En cambio, prestando más atención al cuidado familiar veríamos el doble problema que supone que haya pocas mujeres en la cima y demasiadas en la base. Las estadounidenses ocupan menos del 15% de los puestos ejecutivos en las empresas listadas en el Fortune 500 y el 62% de los empleos con salario mínimo. El resultado es que una de cada tres mujeres adultas vive en la pobreza o al borde de ella; panorama especialmente sombrío para las madres solteras, de las que casi dos terceras partes trabajan en empleos sin oportunidad de progreso, mal remunerados, sin flexibilidad ni prestaciones sociales.

En lo que coinciden ambos grupos de mujeres, y todas las que están en el medio, es que siguen siendo las responsables principales del cuidado de sus hijos, padres y otros miembros de la familia, en un sistema que desvaloriza ese trabajo y le da poco apoyo. Y aunque las mujeres ricas pueden pagar, y pagan, a otras más pobres por cumplir esas tareas, también hay muchas que, para ofrecer a sus hijos el estímulo y la educación que necesitan, eligen trabajar media jornada o con horario flexible.

Pero para muchas, elegir ese camino implica verse sistemáticamente impedidas de avanzar profesionalmente. Si una joven abogada o banquera con un historial promisorio decide irse a casa “temprano” cada día para compartir la cena con sus hijos, o trabajar media jornada, o tomar licencia para cuidar de su familia a tiempo completo, en poco tiempo quedará excluida de la competencia por puestos de alto nivel. Y si decide dedicarse exclusivamente al cuidado familiar, ese período será una mancha en su currículum, una laguna que en vano deberá tratar de ocultar o explicar si más tarde decide reingresar al mercado laboral.

Para una mujer en la base, la realidad es aún más dura. Es probable que sea una madre soltera, obligada a ser el único sostén económico y también la única cuidadora de su familia. La mitad de las madres solteras en EE. UU. ganan menos de 25 000 dólares al año. En comparación con los progenitores solteros en otros países de altos ingresos, los de Estados Unidos tienen los mayores índices de pobreza y el peor sistema de ayudas económicas.
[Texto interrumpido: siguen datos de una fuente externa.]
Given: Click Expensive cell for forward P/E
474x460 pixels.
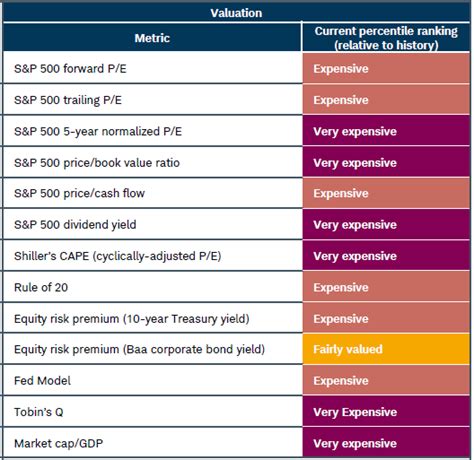Looking at the screenshot, I should pyautogui.click(x=386, y=69).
Ningún estado de la Unión ofrece guarderías económicas, educación preescolar y actividades fuera del horario escolar que ayuden al cuidado de los niños; sólo hay unos pocos que dan a todos los trabajadores licencia con sueldo para cuidar de un hijo enfermo. El resultado es que una madre con hijos a cargo debe ingeniárselas para armar una red inestable, y poco fiable, de cuidadores, en formas que obstaculizarán seriamente su capacidad de triunfar en el trabajo y salir de la pobreza.
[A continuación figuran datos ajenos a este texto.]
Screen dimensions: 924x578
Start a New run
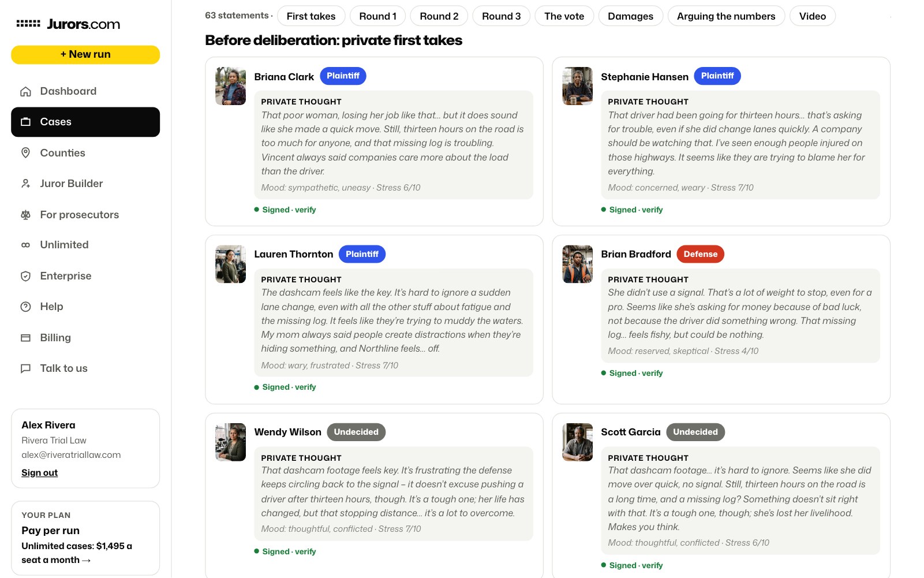(x=85, y=54)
Otros países industriales avanzados están muy por delante de EE. UU. en lo que se refiere a proveer una infraestructura completa de atención que ayuda a las familias a invertir en la próxima generación y cuidar a sus propios padres. Es más: casi todos los países en desarrollo del mundo superan a EE. UU. en exigir, al menos, licencia paga por maternidad.

Pero antes de que los lectores extranjeros se sientan demasiado elogiados, consideremos la otra solución a la revolución inacabada en Estados Unidos. Valorar el cuidado familiar implica valorarlo tanto como para esperar que los hombres asuman esa tarea tanto como hoy se espera que las mujeres se hagan cargo de traer dinero a casa.

Claro que cada pareja dividirá las funciones de sostén económico y cuidado familiar según sus propias circunstancias y personalidades. En un mundo auténticamente igualitario, hombres y mujeres resolverían esta división del trabajo igual que las parejas homosexuales. Dos hombres o dos mujeres puestos a hallar el modo de proveer de ingresos a su familia y convertirlos en alimento, vivienda, vestimenta, protección, educación, disciplina y apoyo emocional, necesarios para la crianza de los hijos, no pueden usar como criterio los papeles tradicionales socialmente impuestos; en cambio, se preguntarán: ¿Quién de los dos gana más? ¿Quién es más ambicioso? ¿Quién tiene el trabajo más flexible? ¿Quién tiene un jefe o una empresa más favorables al equilibrio entre el trabajo y la familia?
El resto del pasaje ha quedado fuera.